[llvm] [Offload] Add MPI Plugin (PR #90890)

Shilei Tian via llvm-commits llvm-commits at lists.llvm.org
Thu May 2 12:57:46 PDT 2024


================
@@ -0,0 +1,685 @@
+//===------RTLs/mpi/src/rtl.cpp - Target RTLs Implementation - C++ ------*-===//
+//
+// Part of the LLVM Project, under the Apache License v2.0 with LLVM Exceptions.
+// See https://llvm.org/LICENSE.txt for license information.

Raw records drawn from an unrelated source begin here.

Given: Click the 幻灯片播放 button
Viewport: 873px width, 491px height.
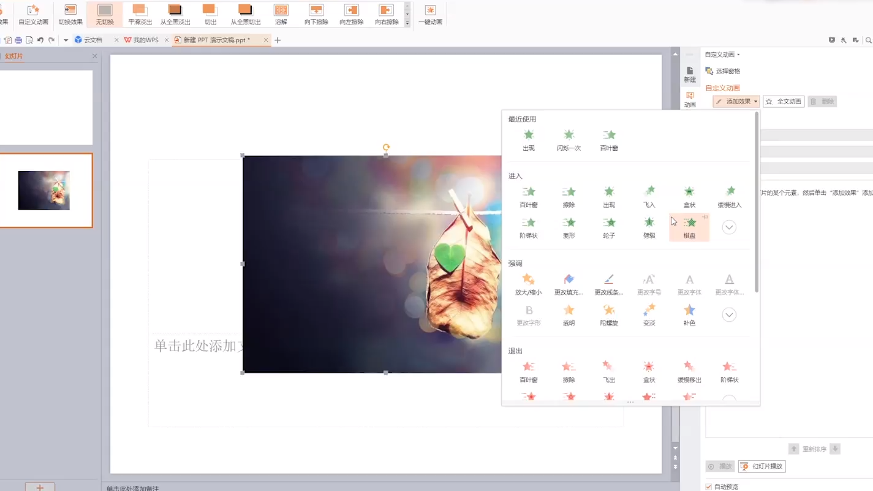Looking at the screenshot, I should coord(762,466).
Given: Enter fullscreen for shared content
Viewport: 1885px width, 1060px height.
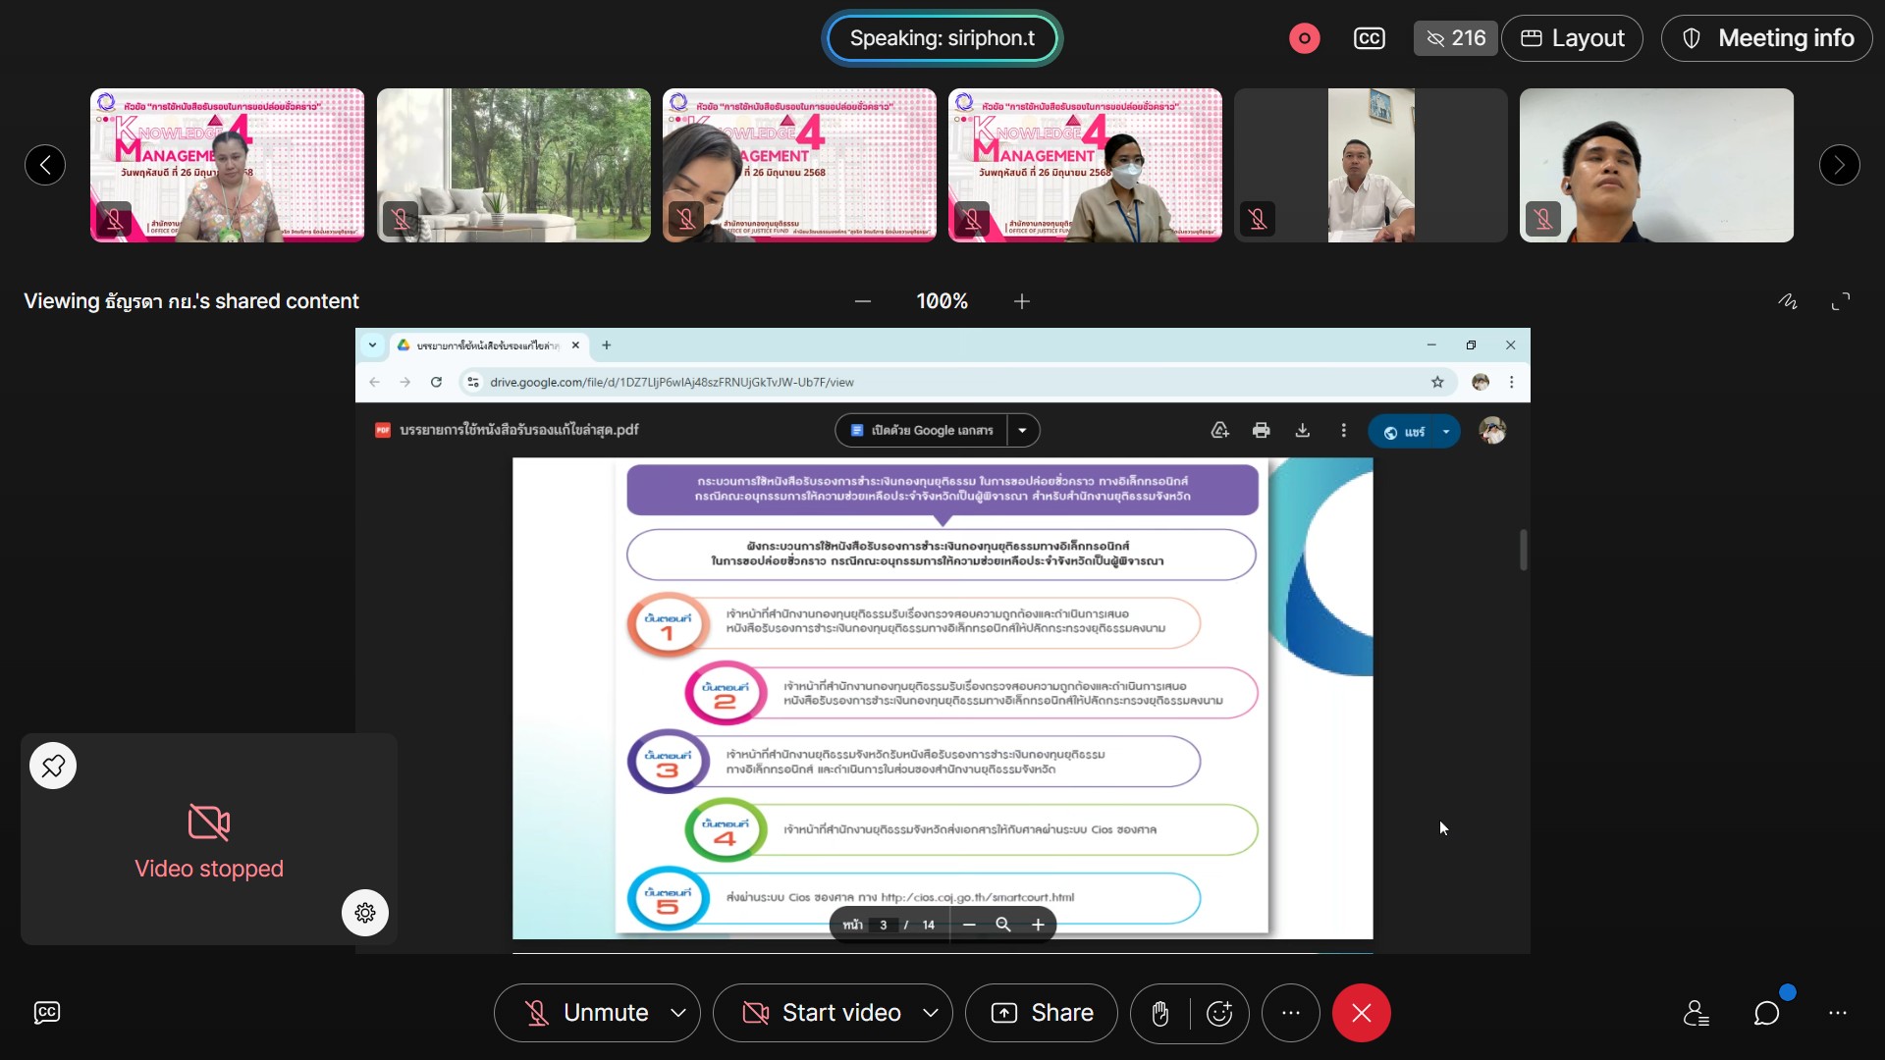Looking at the screenshot, I should [1841, 301].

+// SPDX-License-Identifier: Apache-2.0 WITH LLVM-exception
+//
+//===----------------------------------------------------------------------===//
+//
+// RTL NextGen for MPI applications
+//
+//===----------------------------------------------------------------------===//
+
+#include <cstddef>
+#include <cstdint>
+#include <cstdlib>
+#include <cstring>
+#include <optional>
+#include <string>
+
+#include "GlobalHandler.h"
+#include "OpenMP/OMPT/Callback.h"
+#include "PluginInterface.h"
+#include "Shared/Debug.h"
+
+#include "llvm/ADT/SmallVector.h"
+#include "llvm/BinaryFormat/ELF.h"
+#include "llvm/Frontend/OpenMP/OMPDeviceConstants.h"
+#include "llvm/Support/Error.h"
+#include "llvm/TargetParser/Triple.h"
+
+#include "EventSystem.h"
+
+namespace llvm::omp::target::plugin {
+
+/// Forward declarations for all specialized data structures.
+struct MPIPluginTy;
+struct MPIDeviceTy;
+struct MPIDeviceImageTy;
+struct MPIKernelTy;
+class MPIGlobalHandlerTy;
+
+// TODO: Should this be defined inside the EventSystem?
+using MPIEventQueue = SmallVector<EventTy>;
+using MPIEventQueuePtr = MPIEventQueue *;
+
+/// Class implementing the MPI device images properties.
+struct MPIDeviceImageTy : public DeviceImageTy {
+  /// Create the MPI image with the id and the target image pointer.
+  MPIDeviceImageTy(int32_t ImageId, GenericDeviceTy &Device,
+                   const __tgt_device_image *TgtImage)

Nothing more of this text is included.